Apple’s Worldwide Developers Conference begins at 10 a.m. on Monday. And while a few things have leaked out — Apple’s plans for new maps, new Macs and iCloud upgrades — as with any Apple event, there’s still plenty of mystery. And right up until Monday morning, there’s likely to be a continual dribble of rumors. Some completely crazy, others less so. Here’s the most interesting stories people are talking about around the web heading into the iOS and Mac developer confab:
- It seems clear that Apple is about to refresh its Mac lineup, which was last updated in July 2011. The latest rumor, from an analyst who spoke with AppleInsider, is that not only will the 17-inch MacBook Pro be dropped, but that Apple will resurrect the MacBook name — after killing it off last summer — for a pair of 13-inch and 15-inch laptops, with the latest Intel chipset, a Retina Display, and the choice of a solid-state or traditional hard drive. But like the MacBook Air, it will supposedly ditch the optical drive. The two new MacBooks, reportedly, will exist alongside two refreshed MacBook Airs and two new MacBook Pros.
- Plenty of whispers have indicated Retina Displays are coming to Macs. More evidence showed up in the form of an app in the Mac App Store newly labeled with “retina graphics,” as spotted by The Next Web. (Be sure to see Kevin Tofel’s thoughts on how much such an upgrade would cost.)

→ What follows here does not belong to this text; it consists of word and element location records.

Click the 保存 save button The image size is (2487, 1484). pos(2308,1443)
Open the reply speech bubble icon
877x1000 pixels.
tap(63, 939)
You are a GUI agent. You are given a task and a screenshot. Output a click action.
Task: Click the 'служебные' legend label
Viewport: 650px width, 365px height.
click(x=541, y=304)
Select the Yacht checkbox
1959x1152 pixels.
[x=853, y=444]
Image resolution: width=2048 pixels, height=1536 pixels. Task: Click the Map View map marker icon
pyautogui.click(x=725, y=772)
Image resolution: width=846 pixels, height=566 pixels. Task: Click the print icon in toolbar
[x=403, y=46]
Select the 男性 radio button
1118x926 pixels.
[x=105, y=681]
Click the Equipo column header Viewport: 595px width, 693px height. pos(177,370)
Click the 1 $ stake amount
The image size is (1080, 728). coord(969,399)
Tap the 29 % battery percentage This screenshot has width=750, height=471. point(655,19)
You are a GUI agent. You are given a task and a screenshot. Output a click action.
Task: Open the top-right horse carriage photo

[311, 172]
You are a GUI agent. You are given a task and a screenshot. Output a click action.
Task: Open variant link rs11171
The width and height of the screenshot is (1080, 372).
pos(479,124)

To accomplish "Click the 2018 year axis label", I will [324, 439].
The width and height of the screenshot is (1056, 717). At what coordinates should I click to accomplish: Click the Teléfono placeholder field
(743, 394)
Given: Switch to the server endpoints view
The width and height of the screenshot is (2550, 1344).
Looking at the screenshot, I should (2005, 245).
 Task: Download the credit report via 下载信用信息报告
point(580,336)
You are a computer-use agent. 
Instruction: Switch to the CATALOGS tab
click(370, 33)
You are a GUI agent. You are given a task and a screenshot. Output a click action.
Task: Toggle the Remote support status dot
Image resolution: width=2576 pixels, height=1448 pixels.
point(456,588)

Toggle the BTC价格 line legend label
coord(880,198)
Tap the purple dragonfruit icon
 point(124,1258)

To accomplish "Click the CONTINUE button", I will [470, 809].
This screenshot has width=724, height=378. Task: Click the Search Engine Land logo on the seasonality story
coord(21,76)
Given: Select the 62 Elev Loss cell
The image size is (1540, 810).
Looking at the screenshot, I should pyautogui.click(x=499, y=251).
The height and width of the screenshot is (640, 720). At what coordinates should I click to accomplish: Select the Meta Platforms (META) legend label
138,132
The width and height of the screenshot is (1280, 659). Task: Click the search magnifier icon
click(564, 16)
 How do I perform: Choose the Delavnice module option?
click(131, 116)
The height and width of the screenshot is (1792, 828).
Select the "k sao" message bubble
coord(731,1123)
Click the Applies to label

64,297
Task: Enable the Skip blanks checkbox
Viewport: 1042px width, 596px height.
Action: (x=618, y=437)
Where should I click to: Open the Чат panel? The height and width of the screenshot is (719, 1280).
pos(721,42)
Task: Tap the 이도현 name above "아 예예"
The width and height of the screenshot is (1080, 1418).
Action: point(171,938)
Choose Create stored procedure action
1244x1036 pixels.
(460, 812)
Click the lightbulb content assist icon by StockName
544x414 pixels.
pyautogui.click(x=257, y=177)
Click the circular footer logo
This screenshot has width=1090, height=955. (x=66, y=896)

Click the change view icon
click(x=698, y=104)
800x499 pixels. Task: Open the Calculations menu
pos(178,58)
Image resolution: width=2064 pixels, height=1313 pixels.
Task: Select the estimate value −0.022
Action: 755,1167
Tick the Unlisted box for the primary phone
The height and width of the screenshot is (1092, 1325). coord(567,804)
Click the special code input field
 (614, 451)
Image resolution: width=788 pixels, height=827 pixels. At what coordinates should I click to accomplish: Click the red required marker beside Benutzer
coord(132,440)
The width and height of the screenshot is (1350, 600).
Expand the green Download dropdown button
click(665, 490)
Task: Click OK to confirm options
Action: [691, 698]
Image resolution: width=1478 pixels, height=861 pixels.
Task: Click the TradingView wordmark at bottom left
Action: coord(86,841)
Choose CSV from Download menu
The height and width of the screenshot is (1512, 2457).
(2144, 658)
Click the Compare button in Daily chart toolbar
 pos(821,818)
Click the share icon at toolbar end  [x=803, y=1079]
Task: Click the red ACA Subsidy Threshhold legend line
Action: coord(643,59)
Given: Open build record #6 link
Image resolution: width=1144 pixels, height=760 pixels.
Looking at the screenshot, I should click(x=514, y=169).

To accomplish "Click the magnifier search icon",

- T-Mobile may be the only major carrier in the U.S. that can’t offer the iPhone, but it’s going to use WWDC to test its upgraded 4G network. On Thursday the carrier confirmed to 9to5Mac that it is doing a trial run with its 4G HSPA+ service in the 1900 MHz band around San Francisco’s Moscone Center, where, “coincidentally,” iPhone-toting WWDC attendees from all over the world will be swarming starting Monday morning.
- Bloomberg Businessweek has a great profile of one of the most familiar faces of the annual WWDC event besides Steve Jobs: Apple’s SVP of Worldwide Marketing Phil Schiller. The piece focuses on the pressure he’s under — as holder of the company’s nearly $1 billion annual ad budget — to keep the company and its products “cool” and relevant.
- The aftermath of every Apple event is clouded by unmet expectations on the part of Apple fans and critics alike. If you want to see what the people who trade Apple stock are expecting and how they view Apple stock’s potential, take a look at Fortune’s roundup.